> Given request: Which lines in the records below contain the string "label"? Report each such line in full.

— Start Material for the task —

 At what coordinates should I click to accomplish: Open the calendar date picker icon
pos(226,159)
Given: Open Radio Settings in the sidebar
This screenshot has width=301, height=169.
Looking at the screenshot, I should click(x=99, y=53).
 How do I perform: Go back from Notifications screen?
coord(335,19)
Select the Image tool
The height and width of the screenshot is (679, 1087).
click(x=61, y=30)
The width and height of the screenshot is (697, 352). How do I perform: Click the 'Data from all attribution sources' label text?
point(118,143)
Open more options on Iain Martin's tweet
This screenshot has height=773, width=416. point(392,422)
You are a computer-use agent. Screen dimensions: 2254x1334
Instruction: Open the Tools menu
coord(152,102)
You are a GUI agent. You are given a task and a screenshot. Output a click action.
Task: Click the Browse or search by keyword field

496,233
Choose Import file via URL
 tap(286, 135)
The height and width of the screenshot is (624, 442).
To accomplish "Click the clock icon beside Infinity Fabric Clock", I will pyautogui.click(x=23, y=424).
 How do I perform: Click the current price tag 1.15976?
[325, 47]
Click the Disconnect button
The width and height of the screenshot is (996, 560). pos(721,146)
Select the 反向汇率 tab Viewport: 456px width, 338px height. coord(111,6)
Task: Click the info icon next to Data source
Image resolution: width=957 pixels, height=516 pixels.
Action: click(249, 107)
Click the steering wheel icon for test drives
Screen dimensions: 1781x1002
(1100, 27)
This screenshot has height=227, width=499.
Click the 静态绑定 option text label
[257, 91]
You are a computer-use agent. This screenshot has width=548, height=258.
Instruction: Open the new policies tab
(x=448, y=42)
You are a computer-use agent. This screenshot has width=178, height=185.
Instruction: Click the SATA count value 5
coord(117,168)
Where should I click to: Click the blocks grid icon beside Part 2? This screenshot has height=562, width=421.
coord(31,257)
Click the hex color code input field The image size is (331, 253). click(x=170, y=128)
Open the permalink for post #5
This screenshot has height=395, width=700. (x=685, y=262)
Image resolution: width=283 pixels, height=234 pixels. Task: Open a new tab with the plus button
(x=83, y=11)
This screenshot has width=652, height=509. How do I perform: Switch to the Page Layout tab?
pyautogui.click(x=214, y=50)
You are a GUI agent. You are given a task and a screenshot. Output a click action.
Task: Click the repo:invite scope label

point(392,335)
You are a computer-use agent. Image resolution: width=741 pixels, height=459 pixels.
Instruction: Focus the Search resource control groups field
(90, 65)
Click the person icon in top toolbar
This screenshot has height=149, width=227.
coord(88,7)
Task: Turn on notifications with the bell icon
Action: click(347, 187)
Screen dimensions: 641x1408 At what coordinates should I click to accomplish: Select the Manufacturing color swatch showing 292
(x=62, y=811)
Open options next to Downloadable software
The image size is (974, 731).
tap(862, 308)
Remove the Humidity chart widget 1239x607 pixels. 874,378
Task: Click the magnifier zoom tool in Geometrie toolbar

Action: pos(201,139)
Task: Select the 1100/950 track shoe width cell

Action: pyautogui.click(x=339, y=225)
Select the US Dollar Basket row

— End Material for the task —

> Output of the task:
The width and height of the screenshot is (697, 352). How do I perform: Click the 'Data from all attribution sources' label text?
Click the 静态绑定 option text label
Task: Click the repo:invite scope label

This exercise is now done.